After you dimension an array, you would store data in that array (examples are: numbers, characters, strings, etc). Then to write the data from the array to your hard drive, you check to see if the file exists. If it does, you would want to delete it so you can write the new data. You then open the file to write and then use a for-next loop to write the contents of the array. Once everything is written, you close the file.
An array such as checklist$(170), would typically be a string array.
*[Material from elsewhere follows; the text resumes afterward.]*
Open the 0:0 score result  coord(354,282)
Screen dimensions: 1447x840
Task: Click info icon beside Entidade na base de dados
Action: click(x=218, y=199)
You could say checklist$(1) = "Chris": checklist$(7) = "smerf" etc.
Here is a way you can do it:
dim checklist$(170)
checklist$(1) = "Chris" : checklist$(7) = "smerf"
a$ = "smerf_cl.txt"
if file exist(a$) = 1
delete file a$
endif
open to write 1,a$
for i = 1 to 170
write string 1,checklist$(i)
next i
close file 1
text 200,200,"File written" : wait 1200 : end
Run the code and it should write the file to your hard drive in the same place where you save the project and source files.
To load it back in you could do the following:
dim checklist$(170)
a$ = "smerf_cl.txt"
if file exist(a$) = 1
open to read 1,a$
for i = 1 to 170
read string 1,checklist$(i)
if checklist$(i) <>"" then print checklist$(i) + " "
next i
close file 1
endif
This code prints any array element that is not a null string(i.e. ""), just to demonstrate to you that they are there.
I hope this is helpful and was what you were interested in. If you need anything else, just post.
So many games to code.....so little time.